L21-Reinforcement Learning

2025-04-18 697 words 4 minutes

Contents

Reinforcement Learning

So far, we have discussed supervised learning, and a little bit unsupervised learning (in UCB-data100 😉)

What is Reinforcement Learning

at time $t$, env $\rightarrow^{state}$ agent $\rightarrow^{action}$ env $\rightarrow^{reward}$ agent, then env changed, agent learned, then repeated.
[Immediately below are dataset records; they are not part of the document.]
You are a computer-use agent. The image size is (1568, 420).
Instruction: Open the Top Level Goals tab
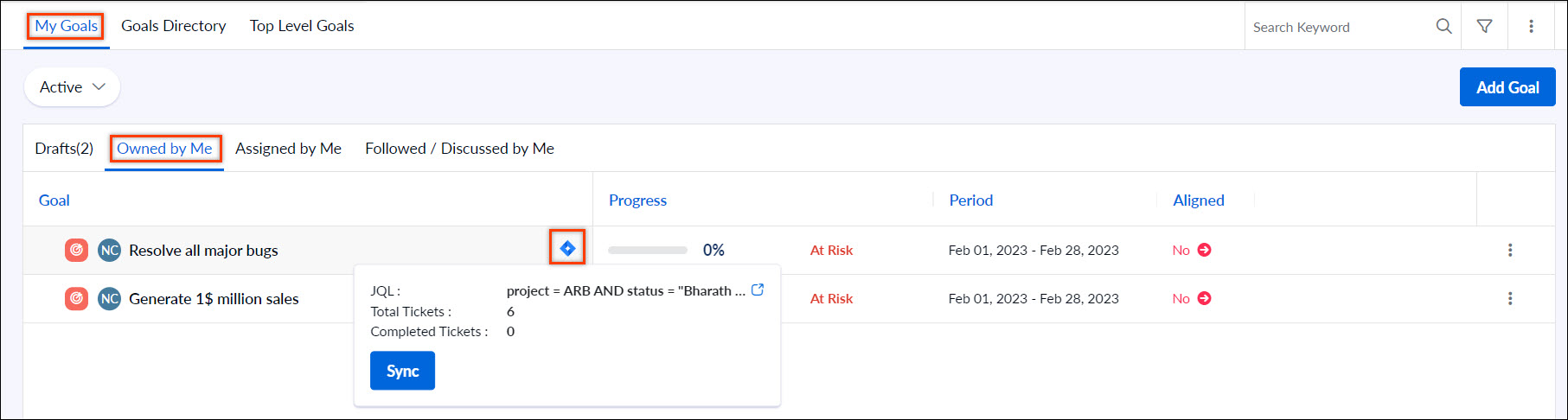(x=302, y=26)
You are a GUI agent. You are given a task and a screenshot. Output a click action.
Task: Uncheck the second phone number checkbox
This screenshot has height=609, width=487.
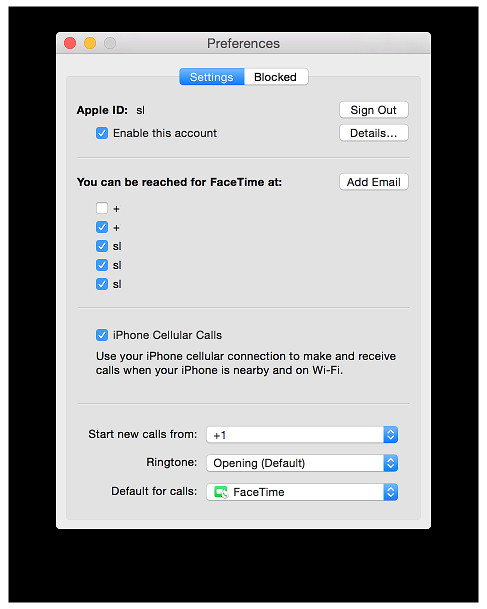pos(102,227)
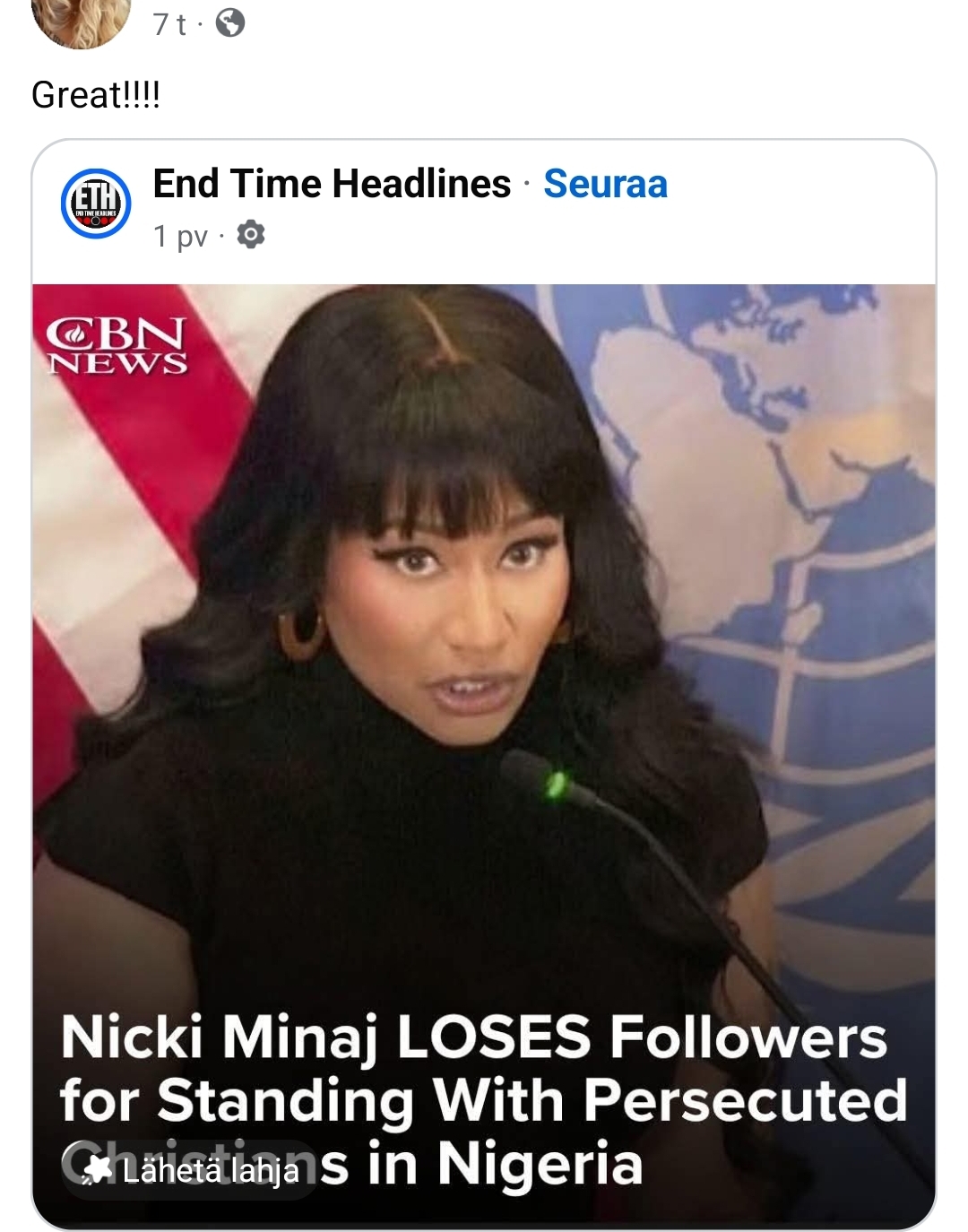Click the word Persecuted in the headline
The height and width of the screenshot is (1232, 968).
(x=746, y=1100)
state can be partial -> noisy
reward can be delayed, implicit and sparse -> noisy
AND Nondifferentiable 😲
Nonstationary environment, change over time 😎

Generative Adversarial Networks (GANs) somehow is a part of Reinforcement Learning.

MDP (Markov Decision Process)

formalization of reinforcement learning problem: tuple $(S, A, P, R, \gamma)$ Agent wanna find a policy $\pi$ that maximizes the expected reward over time

$S$ : set of states
$A$ : set of actions
$P(s’|s,a)$ : state transition probability
$R(s,a,s’)$ : reward function
$\gamma$ : discount factor(tradeoff between immediate and future reward)

How good is a policy $\pi$?

Value function $V_{\pi}(s)$ : expected reward starting from state $s$ under policy $\pi$

$$ V^{\pi}(s) = \mathbb{E}[\sum_{t \geq 0}\gamma^tr_t | s_0=s, \pi] $$

Q function $Q_{\pi}(s,a)$ : expected reward starting from state $s$ and taking action $a$ under policy $\pi$

$$ Q^{\pi}(s,a) = \mathbb{E}[\sum_{t \geq 0}\gamma^tr_t | s_0=s, a_0=a, \pi] $$

$$ Q^*(s,a) = \max_{\pi} \mathbb{E}[\sum_{t \geq 0}\gamma^tr_t | s_0=s, a_0=a, \pi] $$

易推出

$$ \pi^*(s) = argmax_{a’}Q(s,a’) $$

bellman equation

Q-star satisfies the Bellman equation:

$$ Q^*(s,a)=\mathbb{E}[R(s,a)+\gamma\max_{a’}Q^*(s’,a’)] $$

$R(s,a)$ : immediate reward
$\gamma \max_{a’}Q^*(s’,a’)$ : expected future reward

if a function $V$ satisfies the Bellman equation, then it must be a Q-star if using Bellman equation to update from random to infinite, we will converge to $Q^*$ We can use DL to learn to approximate Q-star: DQL(Deep Q-learning)

Q-learning

Q-learning is a simple and effective algorithm for learning Q-functions.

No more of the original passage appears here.